ISLAMABAD: The process of collecting samples from the relatives of the Pakistani victims of the PIA air crash to identify their bodies through DNA testing completed on Friday.

However, samples to identify the remains of three foreigners, who were also travelling in the PIA flight from Chitral to Islamabad on Wednesday, are yet to be received.

Minister for Capital Administration and Development Division (CADD) Dr Tariq Fazal Chaudhry said it has been learnt that one of the foreigners had a steel plate in the knee which would help in the identification of his body once the other bodies are identified and handed over to their relatives. About the bodies of the two other foreigners, he added, the matter would be taken up with the embassies concerned.

Eight bodies identified, samples collected for identification of 36 victims

As many as 47 people, including 31 males, nine females, two infants and five PIA crew and other staff, died in the plane crash. The bodies were initially brought to the Pakistan Institute of Medical Sciences (Pims) and later shifted to a cold storage near Rawat.

The administrator of Pims, Dr Altaf Hussain, said eight bodies had been identified by Friday and handed over to the families.

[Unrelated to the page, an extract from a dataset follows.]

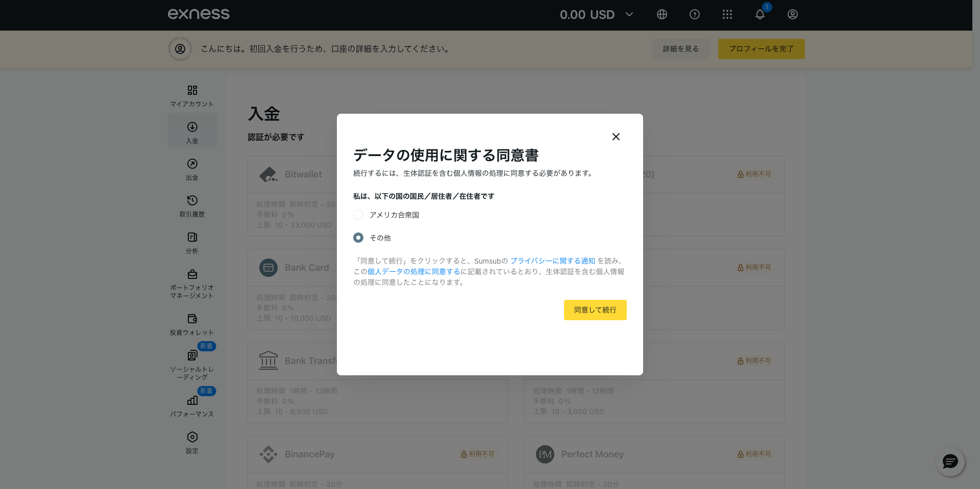
Task: Open 出金 withdrawal in sidebar
Action: [x=192, y=169]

Blood samples of close relatives of the 36 passengers have been collected and sent to laboratories in Islamabad to match them with the bodies. It will take over a week to complete the identification process and hand over the bodies to the relatives, he said.

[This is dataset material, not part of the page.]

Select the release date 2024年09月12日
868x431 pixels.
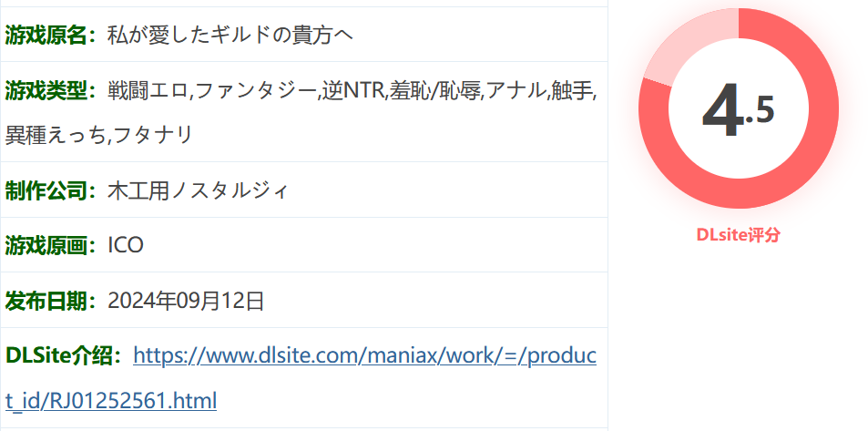pyautogui.click(x=186, y=302)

“Some of the relatives of the deceased wanted to leave the city so we have advised them to give authority letters to those who would be collecting the bodies.”

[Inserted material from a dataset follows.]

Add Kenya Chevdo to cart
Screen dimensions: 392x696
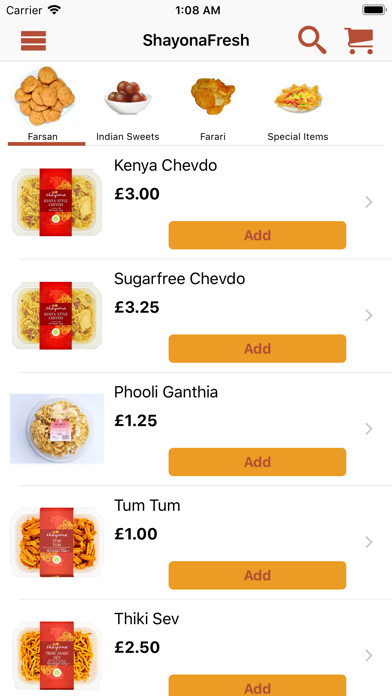257,235
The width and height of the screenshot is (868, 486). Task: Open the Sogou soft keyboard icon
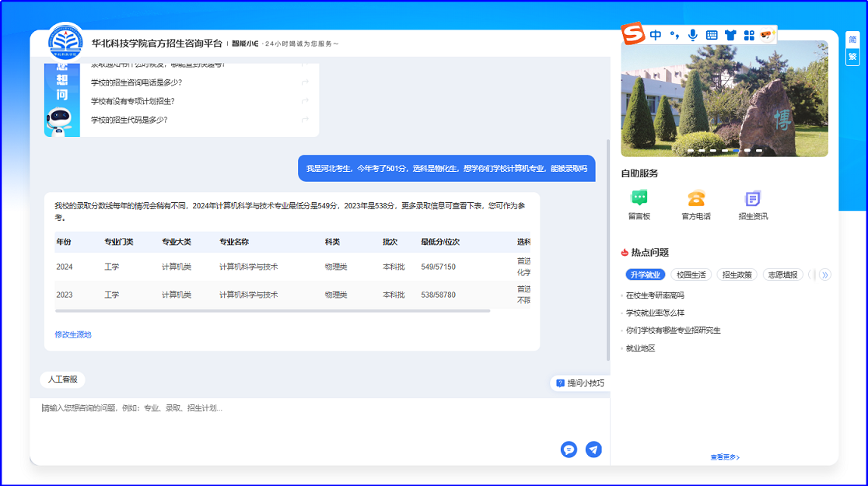click(712, 35)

In reply to a question, Dr Hussain said the three foreigners were from Austria, China and South Korea. However, samples to identify the bodies of the foreigners have not been received.

“We cannot directly contact the embassies of these countries so CADD will take steps in this regard,” he said.

According to documents, the foreigners were Han Qiang, Harald Kessier and Herwig Eichelbenger.

Minister for CADD Dr Tariq told Dawn that he made it sure that all the samples were collected without any delay. He said 50 rooms had been reserved for relatives of the victims in a four-star hotel in Rawalpindi.

About the samples to recognise the foreigners, he said once the Pakistani passengers are identified, there would be only three bodies left.

“I have been informed that one foreigner had steel plate in his knee so hopefully his body will also be identified. If samples are not received for the identification of the bodies, we will seek guidance from the embassies concerned about the bodies,” he said.